*Required task:* Lay out the entries below as a numbered list, one line per item, and leave out the blank lines.

-- Begin Data entries --

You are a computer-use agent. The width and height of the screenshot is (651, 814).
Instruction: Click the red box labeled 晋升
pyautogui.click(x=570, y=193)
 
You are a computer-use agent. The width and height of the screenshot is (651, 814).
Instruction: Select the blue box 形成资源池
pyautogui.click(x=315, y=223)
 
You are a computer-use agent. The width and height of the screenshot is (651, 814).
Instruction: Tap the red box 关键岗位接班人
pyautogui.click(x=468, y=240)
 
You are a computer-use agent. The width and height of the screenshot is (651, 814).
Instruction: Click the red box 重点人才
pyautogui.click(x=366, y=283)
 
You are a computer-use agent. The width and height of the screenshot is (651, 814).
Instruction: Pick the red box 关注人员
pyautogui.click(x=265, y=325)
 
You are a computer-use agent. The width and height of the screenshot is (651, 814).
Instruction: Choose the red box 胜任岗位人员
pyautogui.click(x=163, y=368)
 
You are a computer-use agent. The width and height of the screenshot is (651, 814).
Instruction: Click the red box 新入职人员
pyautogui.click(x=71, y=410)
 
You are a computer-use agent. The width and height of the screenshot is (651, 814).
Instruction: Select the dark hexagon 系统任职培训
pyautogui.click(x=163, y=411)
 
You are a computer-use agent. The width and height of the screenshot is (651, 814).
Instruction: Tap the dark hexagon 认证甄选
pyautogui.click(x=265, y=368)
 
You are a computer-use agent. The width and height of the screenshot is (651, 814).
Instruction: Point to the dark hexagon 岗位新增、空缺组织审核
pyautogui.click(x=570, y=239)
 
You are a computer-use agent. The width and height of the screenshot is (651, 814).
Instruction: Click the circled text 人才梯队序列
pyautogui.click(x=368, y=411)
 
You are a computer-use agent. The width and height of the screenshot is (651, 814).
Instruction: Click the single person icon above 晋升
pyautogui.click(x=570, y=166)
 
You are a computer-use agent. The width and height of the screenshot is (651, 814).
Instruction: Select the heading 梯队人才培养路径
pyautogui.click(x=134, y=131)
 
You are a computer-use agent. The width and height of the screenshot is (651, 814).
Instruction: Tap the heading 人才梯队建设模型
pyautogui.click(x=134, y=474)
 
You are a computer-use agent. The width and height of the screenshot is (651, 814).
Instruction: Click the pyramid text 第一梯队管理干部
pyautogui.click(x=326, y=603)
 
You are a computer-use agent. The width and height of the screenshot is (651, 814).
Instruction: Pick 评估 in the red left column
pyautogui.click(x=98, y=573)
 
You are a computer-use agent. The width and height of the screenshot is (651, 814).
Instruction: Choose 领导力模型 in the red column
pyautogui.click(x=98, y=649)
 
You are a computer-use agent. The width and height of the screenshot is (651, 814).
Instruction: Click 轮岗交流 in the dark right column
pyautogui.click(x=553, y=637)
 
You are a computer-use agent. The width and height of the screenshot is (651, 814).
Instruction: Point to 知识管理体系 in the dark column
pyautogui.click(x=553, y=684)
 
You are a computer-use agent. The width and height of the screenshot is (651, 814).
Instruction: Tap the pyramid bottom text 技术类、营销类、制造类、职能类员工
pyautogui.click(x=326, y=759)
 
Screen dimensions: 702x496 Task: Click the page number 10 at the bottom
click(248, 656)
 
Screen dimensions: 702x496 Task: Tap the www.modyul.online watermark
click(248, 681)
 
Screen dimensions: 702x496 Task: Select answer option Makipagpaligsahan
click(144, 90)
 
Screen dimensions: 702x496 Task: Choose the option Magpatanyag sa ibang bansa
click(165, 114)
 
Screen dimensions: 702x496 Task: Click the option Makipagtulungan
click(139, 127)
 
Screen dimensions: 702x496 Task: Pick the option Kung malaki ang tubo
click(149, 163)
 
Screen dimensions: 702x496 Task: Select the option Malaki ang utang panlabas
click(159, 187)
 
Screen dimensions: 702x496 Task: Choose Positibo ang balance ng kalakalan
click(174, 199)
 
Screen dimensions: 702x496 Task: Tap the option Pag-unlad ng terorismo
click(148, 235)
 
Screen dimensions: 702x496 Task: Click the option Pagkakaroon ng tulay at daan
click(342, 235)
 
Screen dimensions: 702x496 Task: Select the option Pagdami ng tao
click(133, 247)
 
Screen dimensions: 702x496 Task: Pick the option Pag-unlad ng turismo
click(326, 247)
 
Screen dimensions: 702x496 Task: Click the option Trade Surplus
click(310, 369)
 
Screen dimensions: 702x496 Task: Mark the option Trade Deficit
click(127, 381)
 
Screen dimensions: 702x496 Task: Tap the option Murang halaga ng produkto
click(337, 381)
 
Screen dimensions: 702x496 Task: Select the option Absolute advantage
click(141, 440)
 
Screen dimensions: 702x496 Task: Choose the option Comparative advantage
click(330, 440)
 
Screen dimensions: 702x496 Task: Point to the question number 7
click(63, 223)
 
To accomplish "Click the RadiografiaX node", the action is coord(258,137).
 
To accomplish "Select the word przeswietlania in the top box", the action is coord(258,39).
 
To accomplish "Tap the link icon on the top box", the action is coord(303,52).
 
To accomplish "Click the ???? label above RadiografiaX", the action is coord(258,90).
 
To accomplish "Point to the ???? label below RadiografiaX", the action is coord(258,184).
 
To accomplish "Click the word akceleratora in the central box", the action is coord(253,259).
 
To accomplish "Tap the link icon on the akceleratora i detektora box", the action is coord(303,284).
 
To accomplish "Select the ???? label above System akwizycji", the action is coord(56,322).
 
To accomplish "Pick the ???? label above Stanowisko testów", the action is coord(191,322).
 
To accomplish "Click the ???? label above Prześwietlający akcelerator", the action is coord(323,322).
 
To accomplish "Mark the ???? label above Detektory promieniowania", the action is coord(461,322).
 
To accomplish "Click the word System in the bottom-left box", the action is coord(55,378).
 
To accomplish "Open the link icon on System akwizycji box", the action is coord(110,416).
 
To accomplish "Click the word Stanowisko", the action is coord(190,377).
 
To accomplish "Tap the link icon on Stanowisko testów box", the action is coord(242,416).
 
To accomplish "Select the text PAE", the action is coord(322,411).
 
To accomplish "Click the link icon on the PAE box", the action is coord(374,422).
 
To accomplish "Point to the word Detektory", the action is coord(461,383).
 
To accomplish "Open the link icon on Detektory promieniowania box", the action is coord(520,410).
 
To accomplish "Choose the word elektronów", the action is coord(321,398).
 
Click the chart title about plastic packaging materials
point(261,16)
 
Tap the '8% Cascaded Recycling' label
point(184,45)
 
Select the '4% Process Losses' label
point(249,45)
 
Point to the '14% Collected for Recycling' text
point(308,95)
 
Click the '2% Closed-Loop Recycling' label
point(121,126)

-- End Data entries --

*Result of the exercise:*
1. You are a computer-use agent. The width and height of the screenshot is (651, 814).
2. Instruction: Click the red box labeled 晋升
3. pyautogui.click(x=570, y=193)
4. You are a computer-use agent. The width and height of the screenshot is (651, 814).
5. Instruction: Select the blue box 形成资源池
6. pyautogui.click(x=315, y=223)
7. You are a computer-use agent. The width and height of the screenshot is (651, 814).
8. Instruction: Tap the red box 关键岗位接班人
9. pyautogui.click(x=468, y=240)
10. You are a computer-use agent. The width and height of the screenshot is (651, 814).
11. Instruction: Click the red box 重点人才
12. pyautogui.click(x=366, y=283)
13. You are a computer-use agent. The width and height of the screenshot is (651, 814).
14. Instruction: Pick the red box 关注人员
15. pyautogui.click(x=265, y=325)
16. You are a computer-use agent. The width and height of the screenshot is (651, 814).
17. Instruction: Choose the red box 胜任岗位人员
18. pyautogui.click(x=163, y=368)
19. You are a computer-use agent. The width and height of the screenshot is (651, 814).
20. Instruction: Click the red box 新入职人员
21. pyautogui.click(x=71, y=410)
22. You are a computer-use agent. The width and height of the screenshot is (651, 814).
23. Instruction: Select the dark hexagon 系统任职培训
24. pyautogui.click(x=163, y=411)
25. You are a computer-use agent. The width and height of the screenshot is (651, 814).
26. Instruction: Tap the dark hexagon 认证甄选
27. pyautogui.click(x=265, y=368)
28. You are a computer-use agent. The width and height of the screenshot is (651, 814).
29. Instruction: Point to the dark hexagon 岗位新增、空缺组织审核
30. pyautogui.click(x=570, y=239)
31. You are a computer-use agent. The width and height of the screenshot is (651, 814).
32. Instruction: Click the circled text 人才梯队序列
33. pyautogui.click(x=368, y=411)
34. You are a computer-use agent. The width and height of the screenshot is (651, 814).
35. Instruction: Click the single person icon above 晋升
36. pyautogui.click(x=570, y=166)
37. You are a computer-use agent. The width and height of the screenshot is (651, 814).
38. Instruction: Select the heading 梯队人才培养路径
39. pyautogui.click(x=134, y=131)
40. You are a computer-use agent. The width and height of the screenshot is (651, 814).
41. Instruction: Tap the heading 人才梯队建设模型
42. pyautogui.click(x=134, y=474)
43. You are a computer-use agent. The width and height of the screenshot is (651, 814).
44. Instruction: Click the pyramid text 第一梯队管理干部
45. pyautogui.click(x=326, y=603)
46. You are a computer-use agent. The width and height of the screenshot is (651, 814).
47. Instruction: Pick 评估 in the red left column
48. pyautogui.click(x=98, y=573)
49. You are a computer-use agent. The width and height of the screenshot is (651, 814).
50. Instruction: Choose 领导力模型 in the red column
51. pyautogui.click(x=98, y=649)
52. You are a computer-use agent. The width and height of the screenshot is (651, 814).
53. Instruction: Click 轮岗交流 in the dark right column
54. pyautogui.click(x=553, y=637)
55. You are a computer-use agent. The width and height of the screenshot is (651, 814).
56. Instruction: Point to 知识管理体系 in the dark column
57. pyautogui.click(x=553, y=684)
58. You are a computer-use agent. The width and height of the screenshot is (651, 814).
59. Instruction: Tap the pyramid bottom text 技术类、营销类、制造类、职能类员工
60. pyautogui.click(x=326, y=759)
61. Screen dimensions: 702x496 Task: Click the page number 10 at the bottom
62. click(248, 656)
63. Screen dimensions: 702x496 Task: Tap the www.modyul.online watermark
64. click(248, 681)
65. Screen dimensions: 702x496 Task: Select answer option Makipagpaligsahan
66. click(144, 90)
67. Screen dimensions: 702x496 Task: Choose the option Magpatanyag sa ibang bansa
68. click(165, 114)
69. Screen dimensions: 702x496 Task: Click the option Makipagtulungan
70. click(139, 127)
71. Screen dimensions: 702x496 Task: Pick the option Kung malaki ang tubo
72. click(149, 163)
73. Screen dimensions: 702x496 Task: Select the option Malaki ang utang panlabas
74. click(159, 187)
75. Screen dimensions: 702x496 Task: Choose Positibo ang balance ng kalakalan
76. click(174, 199)
77. Screen dimensions: 702x496 Task: Tap the option Pag-unlad ng terorismo
78. click(148, 235)
79. Screen dimensions: 702x496 Task: Click the option Pagkakaroon ng tulay at daan
80. click(342, 235)
81. Screen dimensions: 702x496 Task: Select the option Pagdami ng tao
82. click(133, 247)
83. Screen dimensions: 702x496 Task: Pick the option Pag-unlad ng turismo
84. click(326, 247)
85. Screen dimensions: 702x496 Task: Click the option Trade Surplus
86. click(310, 369)
87. Screen dimensions: 702x496 Task: Mark the option Trade Deficit
88. click(127, 381)
89. Screen dimensions: 702x496 Task: Tap the option Murang halaga ng produkto
90. click(337, 381)
91. Screen dimensions: 702x496 Task: Select the option Absolute advantage
92. click(141, 440)
93. Screen dimensions: 702x496 Task: Choose the option Comparative advantage
94. click(330, 440)
95. Screen dimensions: 702x496 Task: Point to the question number 7
96. click(63, 223)
97. To accomplish "Click the RadiografiaX node", the action is coord(258,137).
98. To accomplish "Select the word przeswietlania in the top box", the action is coord(258,39).
99. To accomplish "Tap the link icon on the top box", the action is coord(303,52).
100. To accomplish "Click the ???? label above RadiografiaX", the action is coord(258,90).
101. To accomplish "Point to the ???? label below RadiografiaX", the action is coord(258,184).
102. To accomplish "Click the word akceleratora in the central box", the action is coord(253,259).
103. To accomplish "Tap the link icon on the akceleratora i detektora box", the action is coord(303,284).
104. To accomplish "Select the ???? label above System akwizycji", the action is coord(56,322).
105. To accomplish "Pick the ???? label above Stanowisko testów", the action is coord(191,322).
106. To accomplish "Click the ???? label above Prześwietlający akcelerator", the action is coord(323,322).
107. To accomplish "Mark the ???? label above Detektory promieniowania", the action is coord(461,322).
108. To accomplish "Click the word System in the bottom-left box", the action is coord(55,378).
109. To accomplish "Open the link icon on System akwizycji box", the action is coord(110,416).
110. To accomplish "Click the word Stanowisko", the action is coord(190,377).
111. To accomplish "Tap the link icon on Stanowisko testów box", the action is coord(242,416).
112. To accomplish "Select the text PAE", the action is coord(322,411).
113. To accomplish "Click the link icon on the PAE box", the action is coord(374,422).
114. To accomplish "Point to the word Detektory", the action is coord(461,383).
115. To accomplish "Open the link icon on Detektory promieniowania box", the action is coord(520,410).
116. To accomplish "Choose the word elektronów", the action is coord(321,398).
117. Click the chart title about plastic packaging materials
118. point(261,16)
119. Tap the '8% Cascaded Recycling' label
120. point(184,45)
121. Select the '4% Process Losses' label
122. point(249,45)
123. Point to the '14% Collected for Recycling' text
124. point(308,95)
125. Click the '2% Closed-Loop Recycling' label
126. point(121,126)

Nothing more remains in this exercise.